Here's some more information on the design of SimCity:

Will Wright on Designing User Interfaces to Simulation Games (1996)

A summary of Will Wright’s talk to Terry Winnograd’s User Interface Class at Stanford, written in 1996 by Don Hopkins, before they worked together on The Sims at Maxis.

https://medium.com/@donhopkins/designing-user-interfaces-to-...

>SimCity Classic:

>Unfortunately I didn’t type the notes from this part of the talk in, but it’s been well covered elsewhere. Chaim Gingold’s PdD dissertation on “Play Design” has some excellent in-depth analysis of SimCity as a cultural artifact, its code, algorithms and design, the story of open sourcing SimCity, his SimCity Reverse Diagrams, and many interesting quotes from interviews with Will Wright and other game designers. It includes a fascinating chapter about Doreen Nelson (who wrote the original SimCity Teacher’s Guide) and her lifelong work on Design Based Learning (formerly City Building Education):

Gingold, Chaim. “Play Design.” Ph.D. thesis, University of California Santa Cruz, 2016.

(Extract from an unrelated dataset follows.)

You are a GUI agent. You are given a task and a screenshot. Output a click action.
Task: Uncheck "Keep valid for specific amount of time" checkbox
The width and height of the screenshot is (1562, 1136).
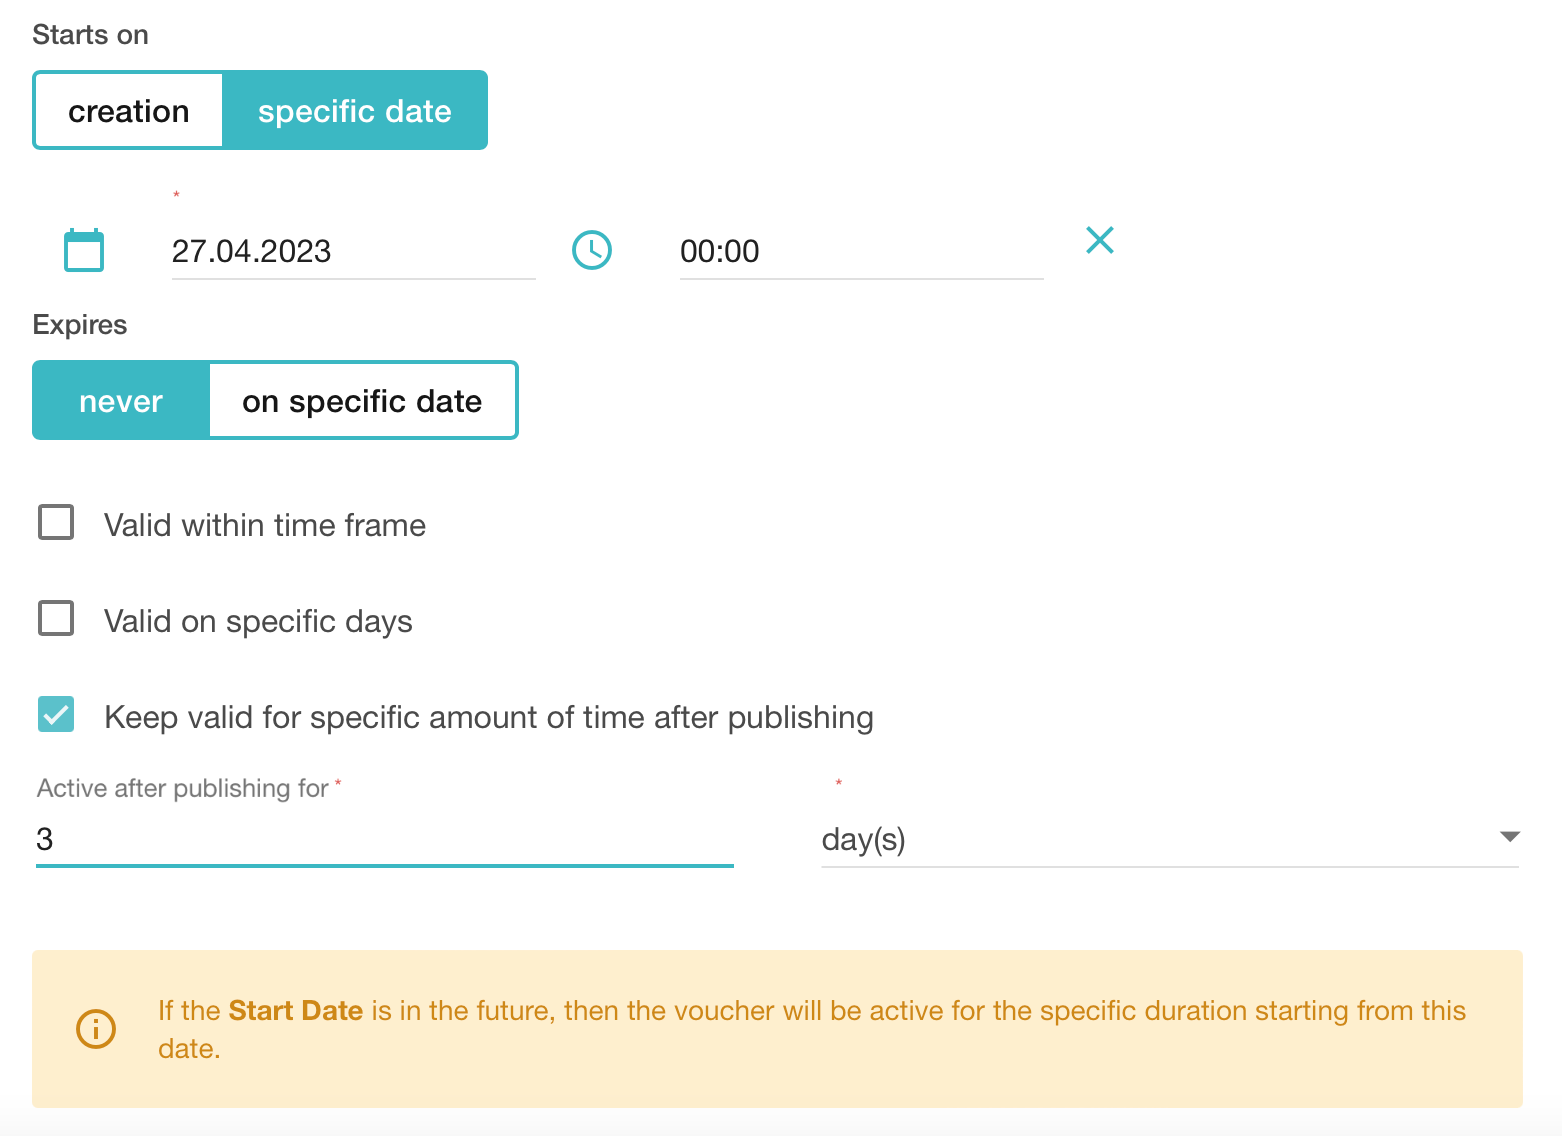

https://search.proquest.com/docview/1806122688

>I did my Ph.D. research on play and the history of computing. My thesis argues that it is productive to consider playthings, playmates, playgrounds, and play practices as constituting a set with shared design characteristics. SimCity, a software plaything that confounds game-centric approaches (e.g. game studies and game design), is the keystone in an arch of case studies that takes us from some of the earliest examples of computer simulation all the way to model cities enacted with children, cardboard, and costumes, and unusual playgrounds made of junk.

Chaim Gingold: http://chaim.io/

Open Sourcing SimCity, by Chaim Gingold

Excerpt from page 289–293 of “Play Design”, a dissertation submitted in partial satisfaction of the requirements for the degree of Doctor in Philosophy in Computer Science by Chaim Gingold.

https://medium.com/@donhopkins/open-sourcing-simcity-58470a2...

SimCity reverse diagrams. Chaim Gingold (2016):

https://lively-web.org/users/Dan/uploads/SimCityReverseDiagr...

Doreen Nelson: https://www.cpp.edu/~dnelson/aboutdoreen.html

https://en.wikipedia.org/wiki/Design-based_learning

http://www.oac.cdlib.org/findaid/ark:/13030/c8p55t3m/entire_...


I thought I remember seeing this at the Game On exhibition https://en.wikipedia.org/wiki/Game_On_(exhibition) but it must have been the SNES version.


What's with their mobile layout? The URL bar doesn't disappear as I scroll. They must be doing something anonying.

Other than that, cool project. Just wish I could read more than 10 lines without scrolling and a quarter of my screen wasn't being wasted.


Same on desktop, appears to be a deliberate design choice to make the bottom, non-header, part as an overflow:auto div so it gets it's own scrollbar.


I remember having that. I loved SimCity on the desktop but honestly the NES version was a complete piece of shit. I don't comprehend why any would want to save it. It had an incredibly poor interface, terrible controls for that sort of game. It was just plain bad. I question the author claiming it was unreleased. Or I somehow managed to score a copy as a kid.


Is it possible you're thinking of the SNES, rather than the NES?